E poi, sì, c’è lui: una sorta di moderno Humphrey Bogart meets Marlon Brando meets Bruce Lee con accento cockney (qui tenta quello americano, con risultati “bene ma non benissimo”) e problemi di gestione della rabbia. Hardy ha interpretato Alfie Solomons in Peaky Blinders con la verve di un attore di teatro sotto ketamina, è capace di passare dal villain di Batman Bane all’antieroe tormentato in Taboo, dalla ferocia che incontra l’umorismo più grottesco di Bronson alla metamorfosi commerciale di Venom fino al poetry reading in macchina in Locke, tutto con un’intensità che a volte sfocia nel borderline. Qui sembra aver deciso di mettere insieme tutti i suoi personaggi più violenti e buttarli in un frullatore. Il risultato è puro caos testosteronico. Ma un caos con la grammatica di chi conosce il genere, lo ama, e lo vuole elevare. Hardy non è mai caricaturale, non è mai ironico, ci ricorda che esistono ancora attori che portano l’action sulle spalle senza trasformarlo in baraccone. E Gareth Evans, anche con qualche limite, conferma di essere uno dei pochissimi registi occidentali capaci di mettere in scena il corpo come spazio drammatico, non solo come bersaglio di pugni e pallottole.

Foto: Netflix

Quindi Havoc è davvero il miglior action di Netflix? La risposta breve è sì. Ma ci vuol poco se il confronto è con la trilogia degli esercizi di stile che sembrano girati in smart working: Red Notice, che scambia la sola presenza di Ryan Reynolds per una scena d’azione, The Gray Man, tra occhiali da sole e nulla cosmico, ed Extraction, che, per quanto ci abbia provato, aveva lo stesso peso drammatico di una partita a paintball. Havoc è una botta allo stomaco, una discesa senza freni nella parte più putrida di un sistema che ha perso ogni coordinata morale. E non ha bisogno di spiegare tutto: ce lo fa sentire addosso. Se The Raid aveva l’estetica dello scontro marziale, Havoc ha quella della sopravvivenza: qui non si combatte per vincere, si combatte per uscire vivi dalla scena successiva.

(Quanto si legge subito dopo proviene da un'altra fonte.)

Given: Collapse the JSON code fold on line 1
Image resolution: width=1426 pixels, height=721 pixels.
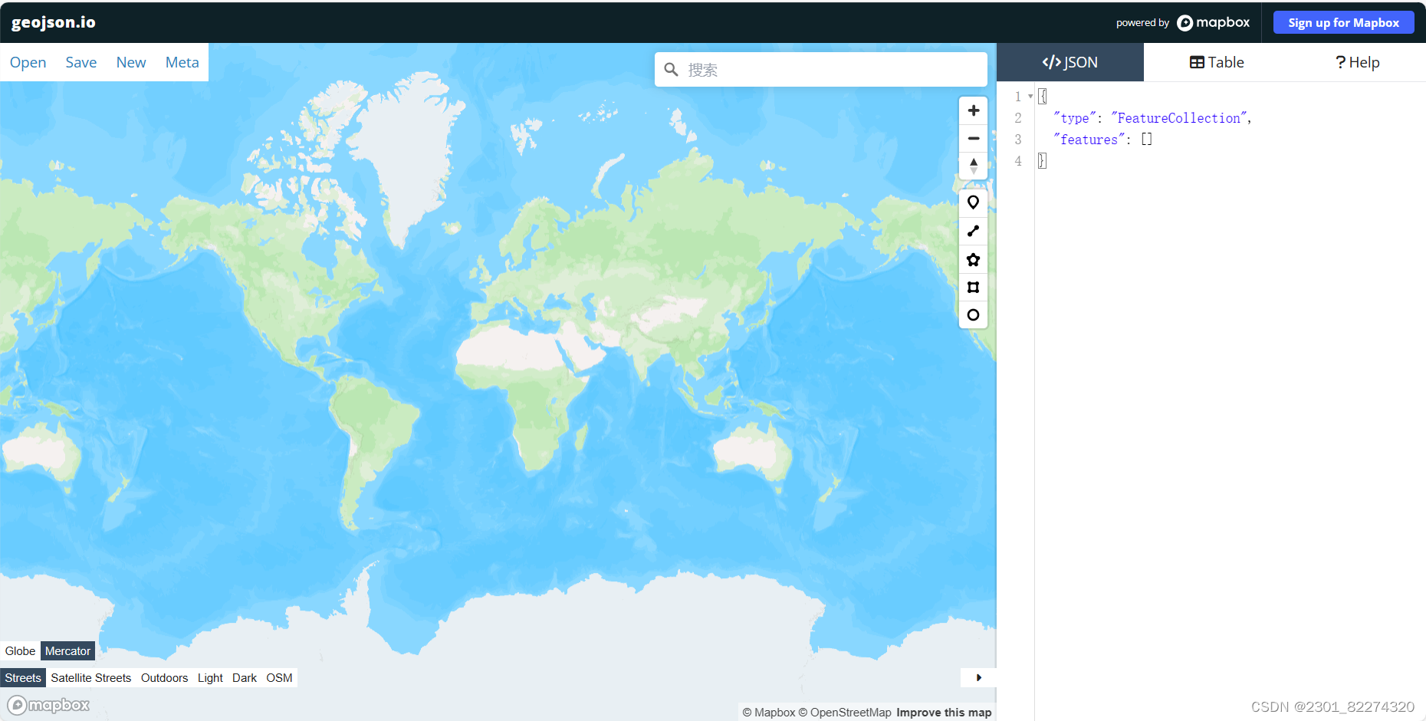Looking at the screenshot, I should pos(1030,96).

Certo, il film ha dei limiti. Come dicevamo, la sceneggiatura è quel che è, alcuni comprimari sono sagome da bersaglio mobile (peccato per Forest Whitaker e Timothy Olyphant) e la reiterazione della violenza potrebbe risultare faticosa. Ma è proprio lì che Havoc si realizza: nella sua insistenza. Perché Evans, da regista-coreografo quale è, non ci vuole stupire. Ci vuole trascinare. Spossarci. Portarci alla resa e farci finire il film distrutti come il suo protagonista.

E non è un caso se la conclusione non è trionfale ma straziante. Il corpo di Hardy arriva alla meta, ma a pezzi. Non c’è gloria, non c’è redenzione. Solo un’ultima sigaretta accesa col fiato corto. Come a dire: il cinema d’azione può ancora avere un’anima, ma deve pagarla cara.